Based on initial evidence around intermittent responses and increased network latency, our initial suspicion was that the failures were related to infrastructure problems. Increasing backend application capacity and other efforts to mitigate these issues were not successful. These efforts, combined with information we received from our cloud vendor support team, led us to shift our focus away from infrastructure issues at this point towards investigating the application layer.

Our next step at approximately 10:00am UTC was to roll back the recent software changes to the controller, including the associated data migration that was performed as part of this update. This software rollback task, which also incorporated supervised data migration rollback, was completed at approximately 10:30am UTC.

After rolling back the software changes and data migration, we observed improvements in the behavior of the system. Both network latency and cache hit ratios were much improved, but not back to normal operational levels. Continuing to investigate the issue, with software and data migration rolled back to a known state, we initiated the process to fall over to our standby cluster to fully rule out any infrastructure issues.

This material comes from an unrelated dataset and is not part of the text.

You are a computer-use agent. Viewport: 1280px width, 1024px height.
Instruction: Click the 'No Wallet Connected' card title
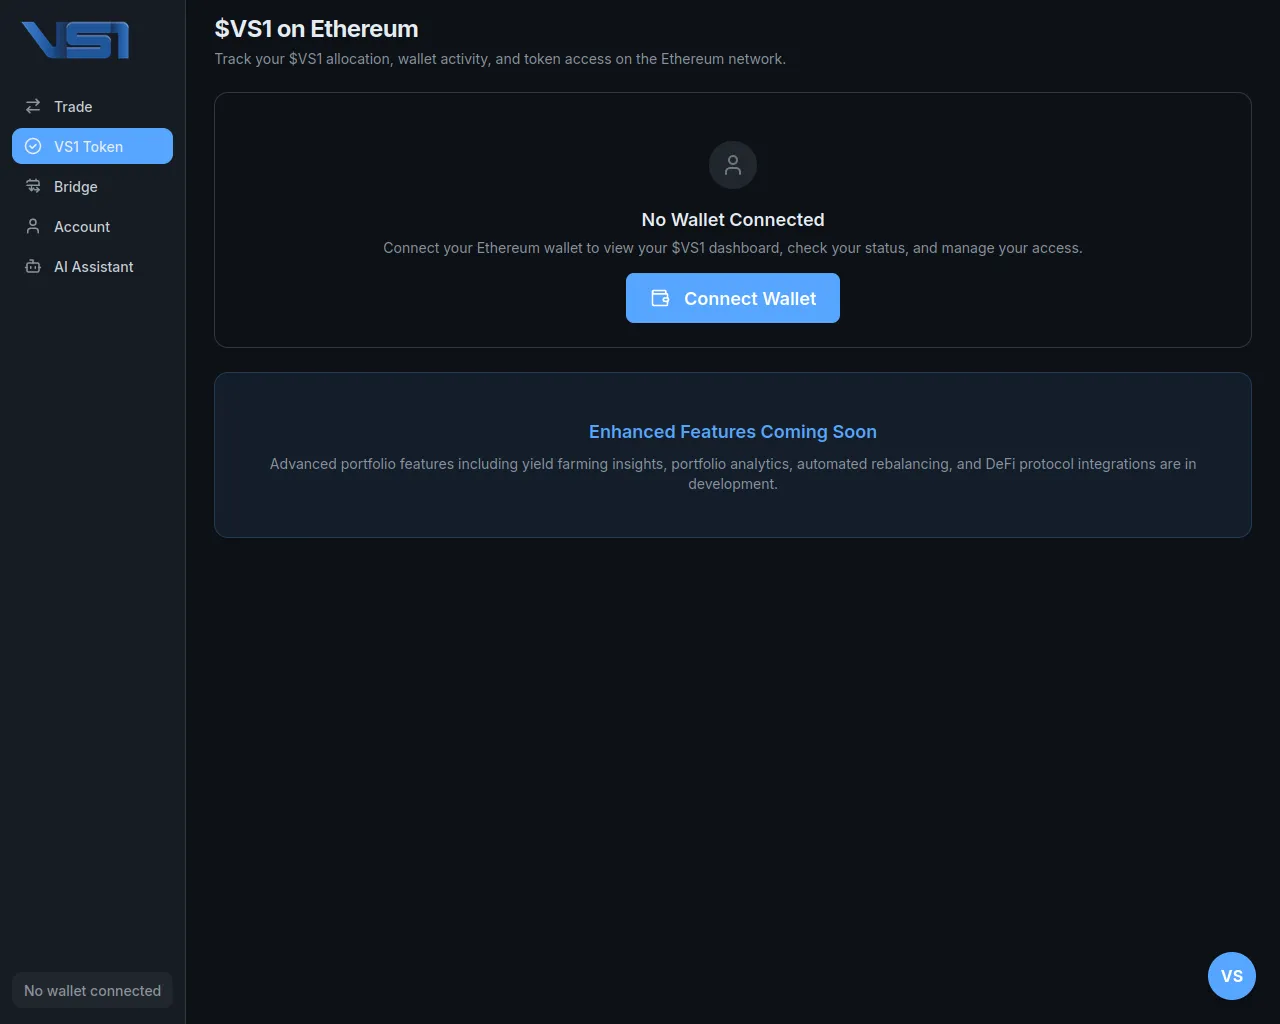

At 11:24am UTC we initiated the failover process to our standby cluster, which completed at 11:27am UTC. At this point the system fully recovered with normal operational metrics.

Root cause

After detailed investigation, we identified two separate issues in the application layer that interacted with each other. First, a code bug caused the system to re-evaluate the permissions of all our users at the same time, causing a significant load that saturated the system. Second, the data migration process failed to replace existing cached values, which led to failed requests at the application layer. This second factor only became apparent as existing cached data expired.

Failing over to our standby cluster was only effective after the data migration and software changes were reversed. This is because the cache was empty at the time that the standby cluster was brought online. Due to the nature of the software bug, data migration, and caching interactions, performing cluster failover earlier in the incident would have replicated the same problem on our standby cluster.

Corrective actions

Upon postmortem investigation, we also noticed that certain metrics were available that could have allowed us to detect similar issues before they fully impact the entire system. This early warning mechanism could potentially have caught this issue earlier, preventing the faulty code change from reaching our production environment.

We have initiated a number of improvements:

• Short-term

  • We are increasing monitoring and alerting coverage for the performance of the authorization engine.
  • We are continuing our efforts to compartmentalize our controller application, so degradation in one part of the system doesn’t impact the whole system.
  • We are writing an integration test to simulate this exact issue.
  • Based on log analysis we concluded we should update our incident protocol to immediately turn on “read-only” mode when an incident occurs to improve client and connector offline behavior.
  • We are reinforcing the engineering team’s use of feature flags and dark launches for new features and data migrations.

• Medium/Long-term

  • Based on data collected in this incident, we have identified areas where we can improve the behavior of our client and connection applications to better handle similar situations and allow connectivity even under controller downtime.